» **Problem to work on**
Only an exact repetition of all the entries will be accepted.

» **Records for the task**
▽

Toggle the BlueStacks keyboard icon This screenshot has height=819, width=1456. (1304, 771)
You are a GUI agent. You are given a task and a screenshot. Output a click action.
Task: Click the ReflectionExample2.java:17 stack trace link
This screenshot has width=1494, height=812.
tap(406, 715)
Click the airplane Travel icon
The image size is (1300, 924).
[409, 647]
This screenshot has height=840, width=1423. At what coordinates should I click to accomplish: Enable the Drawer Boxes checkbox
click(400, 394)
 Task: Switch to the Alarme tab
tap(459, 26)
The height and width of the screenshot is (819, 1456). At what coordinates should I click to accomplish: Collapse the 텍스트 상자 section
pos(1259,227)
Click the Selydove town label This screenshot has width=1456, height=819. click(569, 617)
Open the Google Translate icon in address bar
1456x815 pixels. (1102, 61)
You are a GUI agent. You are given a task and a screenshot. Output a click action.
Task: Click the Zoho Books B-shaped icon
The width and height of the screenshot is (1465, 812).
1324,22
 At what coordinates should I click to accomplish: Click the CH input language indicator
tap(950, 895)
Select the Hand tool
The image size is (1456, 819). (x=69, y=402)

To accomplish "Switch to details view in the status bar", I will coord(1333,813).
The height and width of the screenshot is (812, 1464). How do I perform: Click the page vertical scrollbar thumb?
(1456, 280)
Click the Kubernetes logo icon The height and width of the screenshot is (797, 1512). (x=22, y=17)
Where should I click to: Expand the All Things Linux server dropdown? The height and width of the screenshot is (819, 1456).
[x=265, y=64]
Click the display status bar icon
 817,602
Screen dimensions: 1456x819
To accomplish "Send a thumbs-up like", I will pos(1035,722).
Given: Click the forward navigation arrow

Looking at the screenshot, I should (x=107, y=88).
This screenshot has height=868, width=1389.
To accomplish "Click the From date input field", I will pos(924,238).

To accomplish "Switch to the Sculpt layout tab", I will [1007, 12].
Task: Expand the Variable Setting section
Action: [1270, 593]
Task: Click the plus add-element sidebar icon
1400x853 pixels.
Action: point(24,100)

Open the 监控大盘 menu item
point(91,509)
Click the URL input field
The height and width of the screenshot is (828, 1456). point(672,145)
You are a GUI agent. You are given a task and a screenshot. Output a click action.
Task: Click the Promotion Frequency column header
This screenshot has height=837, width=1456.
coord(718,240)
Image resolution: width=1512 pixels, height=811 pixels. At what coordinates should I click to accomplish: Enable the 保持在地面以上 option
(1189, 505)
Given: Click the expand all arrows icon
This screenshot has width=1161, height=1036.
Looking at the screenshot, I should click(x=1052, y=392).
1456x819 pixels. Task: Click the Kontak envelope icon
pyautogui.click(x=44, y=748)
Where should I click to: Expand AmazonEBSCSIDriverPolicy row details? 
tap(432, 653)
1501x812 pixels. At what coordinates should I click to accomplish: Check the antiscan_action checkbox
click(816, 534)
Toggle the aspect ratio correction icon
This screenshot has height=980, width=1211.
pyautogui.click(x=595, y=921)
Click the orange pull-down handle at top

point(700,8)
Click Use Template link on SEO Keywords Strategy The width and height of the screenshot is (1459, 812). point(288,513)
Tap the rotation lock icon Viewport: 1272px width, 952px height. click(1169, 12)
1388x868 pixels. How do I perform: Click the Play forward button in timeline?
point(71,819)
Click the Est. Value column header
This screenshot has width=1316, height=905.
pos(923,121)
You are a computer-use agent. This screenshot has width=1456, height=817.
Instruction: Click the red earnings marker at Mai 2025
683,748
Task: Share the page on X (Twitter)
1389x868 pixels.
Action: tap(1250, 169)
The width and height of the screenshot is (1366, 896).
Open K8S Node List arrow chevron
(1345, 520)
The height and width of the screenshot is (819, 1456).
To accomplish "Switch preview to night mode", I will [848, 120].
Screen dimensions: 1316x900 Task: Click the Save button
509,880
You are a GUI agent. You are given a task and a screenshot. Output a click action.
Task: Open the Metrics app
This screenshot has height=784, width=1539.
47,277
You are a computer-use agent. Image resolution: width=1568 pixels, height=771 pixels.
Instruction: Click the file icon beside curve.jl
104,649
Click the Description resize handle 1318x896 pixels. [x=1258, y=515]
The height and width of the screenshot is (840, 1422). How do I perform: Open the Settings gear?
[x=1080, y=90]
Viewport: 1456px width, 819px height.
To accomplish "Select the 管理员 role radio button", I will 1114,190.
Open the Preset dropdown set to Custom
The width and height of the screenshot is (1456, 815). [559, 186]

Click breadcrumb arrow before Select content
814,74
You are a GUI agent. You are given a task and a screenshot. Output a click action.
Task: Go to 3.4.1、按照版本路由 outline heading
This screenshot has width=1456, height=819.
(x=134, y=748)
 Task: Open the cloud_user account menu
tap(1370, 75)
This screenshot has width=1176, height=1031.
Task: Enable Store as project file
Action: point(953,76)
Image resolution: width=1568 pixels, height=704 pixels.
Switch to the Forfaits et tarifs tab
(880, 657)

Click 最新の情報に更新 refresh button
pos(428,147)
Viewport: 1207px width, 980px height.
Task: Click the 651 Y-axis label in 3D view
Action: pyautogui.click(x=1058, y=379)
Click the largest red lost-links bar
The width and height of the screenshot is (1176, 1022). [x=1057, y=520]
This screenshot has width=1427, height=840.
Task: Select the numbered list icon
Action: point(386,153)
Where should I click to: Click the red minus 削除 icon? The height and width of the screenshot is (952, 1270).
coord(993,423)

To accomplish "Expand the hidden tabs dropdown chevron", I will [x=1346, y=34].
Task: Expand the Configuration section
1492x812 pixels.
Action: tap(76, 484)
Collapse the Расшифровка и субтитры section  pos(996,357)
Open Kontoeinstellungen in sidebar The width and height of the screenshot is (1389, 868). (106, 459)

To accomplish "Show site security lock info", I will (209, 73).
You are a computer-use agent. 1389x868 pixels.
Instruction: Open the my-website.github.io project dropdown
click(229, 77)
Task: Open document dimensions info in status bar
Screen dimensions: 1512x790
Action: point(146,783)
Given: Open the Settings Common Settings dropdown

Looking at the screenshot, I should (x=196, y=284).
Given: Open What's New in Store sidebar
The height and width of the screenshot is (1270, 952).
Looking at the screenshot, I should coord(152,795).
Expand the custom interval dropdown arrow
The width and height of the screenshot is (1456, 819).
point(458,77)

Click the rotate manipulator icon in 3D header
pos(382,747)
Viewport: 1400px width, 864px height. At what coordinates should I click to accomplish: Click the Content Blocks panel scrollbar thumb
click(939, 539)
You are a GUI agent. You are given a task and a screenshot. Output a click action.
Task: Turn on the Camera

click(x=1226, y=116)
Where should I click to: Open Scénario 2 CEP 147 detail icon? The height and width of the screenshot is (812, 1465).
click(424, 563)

△

» **Answer area**
Toggle the BlueStacks keyboard icon This screenshot has height=819, width=1456. (1304, 771)
You are a GUI agent. You are given a task and a screenshot. Output a click action.
Task: Click the ReflectionExample2.java:17 stack trace link
This screenshot has width=1494, height=812.
tap(406, 715)
Click the airplane Travel icon
The image size is (1300, 924).
[409, 647]
This screenshot has height=840, width=1423. At what coordinates should I click to accomplish: Enable the Drawer Boxes checkbox
click(400, 394)
 Task: Switch to the Alarme tab
tap(459, 26)
The height and width of the screenshot is (819, 1456). At what coordinates should I click to accomplish: Collapse the 텍스트 상자 section
pos(1259,227)
Click the Selydove town label This screenshot has width=1456, height=819. click(569, 617)
Open the Google Translate icon in address bar
1456x815 pixels. (1102, 61)
You are a GUI agent. You are given a task and a screenshot. Output a click action.
Task: Click the Zoho Books B-shaped icon
The width and height of the screenshot is (1465, 812).
1324,22
 At what coordinates should I click to accomplish: Click the CH input language indicator
tap(950, 895)
Select the Hand tool
The image size is (1456, 819). (x=69, y=402)

To accomplish "Switch to details view in the status bar", I will coord(1333,813).
The height and width of the screenshot is (812, 1464). How do I perform: Click the page vertical scrollbar thumb?
(1456, 280)
Click the Kubernetes logo icon The height and width of the screenshot is (797, 1512). (x=22, y=17)
Where should I click to: Expand the All Things Linux server dropdown? The height and width of the screenshot is (819, 1456).
[x=265, y=64]
Click the display status bar icon
 817,602
Screen dimensions: 1456x819
To accomplish "Send a thumbs-up like", I will pos(1035,722).
Given: Click the forward navigation arrow

Looking at the screenshot, I should (x=107, y=88).
This screenshot has height=868, width=1389.
To accomplish "Click the From date input field", I will pos(924,238).

To accomplish "Switch to the Sculpt layout tab", I will [1007, 12].
Task: Expand the Variable Setting section
Action: [1270, 593]
Task: Click the plus add-element sidebar icon
1400x853 pixels.
Action: point(24,100)

Open the 监控大盘 menu item
point(91,509)
Click the URL input field
The height and width of the screenshot is (828, 1456). point(672,145)
You are a GUI agent. You are given a task and a screenshot. Output a click action.
Task: Click the Promotion Frequency column header
This screenshot has height=837, width=1456.
coord(718,240)
Image resolution: width=1512 pixels, height=811 pixels. At what coordinates should I click to accomplish: Enable the 保持在地面以上 option
(1189, 505)
Given: Click the expand all arrows icon
This screenshot has width=1161, height=1036.
Looking at the screenshot, I should click(x=1052, y=392).
1456x819 pixels. Task: Click the Kontak envelope icon
pyautogui.click(x=44, y=748)
Where should I click to: Expand AmazonEBSCSIDriverPolicy row details? 
tap(432, 653)
1501x812 pixels. At what coordinates should I click to accomplish: Check the antiscan_action checkbox
click(816, 534)
Toggle the aspect ratio correction icon
This screenshot has height=980, width=1211.
pyautogui.click(x=595, y=921)
Click the orange pull-down handle at top

point(700,8)
Click Use Template link on SEO Keywords Strategy The width and height of the screenshot is (1459, 812). point(288,513)
Tap the rotation lock icon Viewport: 1272px width, 952px height. click(1169, 12)
1388x868 pixels. How do I perform: Click the Play forward button in timeline?
point(71,819)
Click the Est. Value column header
This screenshot has width=1316, height=905.
pos(923,121)
You are a computer-use agent. This screenshot has width=1456, height=817.
Instruction: Click the red earnings marker at Mai 2025
683,748
Task: Share the page on X (Twitter)
1389x868 pixels.
Action: tap(1250, 169)
The width and height of the screenshot is (1366, 896).
Open K8S Node List arrow chevron
(1345, 520)
The height and width of the screenshot is (819, 1456).
To accomplish "Switch preview to night mode", I will [848, 120].
Screen dimensions: 1316x900 Task: Click the Save button
509,880
You are a GUI agent. You are given a task and a screenshot. Output a click action.
Task: Open the Metrics app
This screenshot has height=784, width=1539.
47,277
You are a computer-use agent. Image resolution: width=1568 pixels, height=771 pixels.
Instruction: Click the file icon beside curve.jl
104,649
Click the Description resize handle 1318x896 pixels. [x=1258, y=515]
The height and width of the screenshot is (840, 1422). How do I perform: Open the Settings gear?
[x=1080, y=90]
Viewport: 1456px width, 819px height.
To accomplish "Select the 管理员 role radio button", I will 1114,190.
Open the Preset dropdown set to Custom
The width and height of the screenshot is (1456, 815). [559, 186]

Click breadcrumb arrow before Select content
814,74
You are a GUI agent. You are given a task and a screenshot. Output a click action.
Task: Go to 3.4.1、按照版本路由 outline heading
This screenshot has width=1456, height=819.
(x=134, y=748)
 Task: Open the cloud_user account menu
tap(1370, 75)
This screenshot has width=1176, height=1031.
Task: Enable Store as project file
Action: point(953,76)
Image resolution: width=1568 pixels, height=704 pixels.
Switch to the Forfaits et tarifs tab
(880, 657)

Click 最新の情報に更新 refresh button
pos(428,147)
Viewport: 1207px width, 980px height.
Task: Click the 651 Y-axis label in 3D view
Action: pyautogui.click(x=1058, y=379)
Click the largest red lost-links bar
The width and height of the screenshot is (1176, 1022). [x=1057, y=520]
This screenshot has width=1427, height=840.
Task: Select the numbered list icon
Action: point(386,153)
Where should I click to: Click the red minus 削除 icon? The height and width of the screenshot is (952, 1270).
coord(993,423)

To accomplish "Expand the hidden tabs dropdown chevron", I will [x=1346, y=34].
Task: Expand the Configuration section
1492x812 pixels.
Action: tap(76, 484)
Collapse the Расшифровка и субтитры section  pos(996,357)
Open Kontoeinstellungen in sidebar The width and height of the screenshot is (1389, 868). (106, 459)

To accomplish "Show site security lock info", I will (209, 73).
You are a computer-use agent. 1389x868 pixels.
Instruction: Open the my-website.github.io project dropdown
click(229, 77)
Task: Open document dimensions info in status bar
Screen dimensions: 1512x790
Action: point(146,783)
Given: Open the Settings Common Settings dropdown

Looking at the screenshot, I should (x=196, y=284).
Given: Open What's New in Store sidebar
The height and width of the screenshot is (1270, 952).
Looking at the screenshot, I should coord(152,795).
Expand the custom interval dropdown arrow
The width and height of the screenshot is (1456, 819).
point(458,77)

Click the rotate manipulator icon in 3D header
pos(382,747)
Viewport: 1400px width, 864px height. At what coordinates should I click to accomplish: Click the Content Blocks panel scrollbar thumb
click(939, 539)
You are a GUI agent. You are given a task and a screenshot. Output a click action.
Task: Turn on the Camera

click(x=1226, y=116)
Where should I click to: Open Scénario 2 CEP 147 detail icon? The height and width of the screenshot is (812, 1465).
click(424, 563)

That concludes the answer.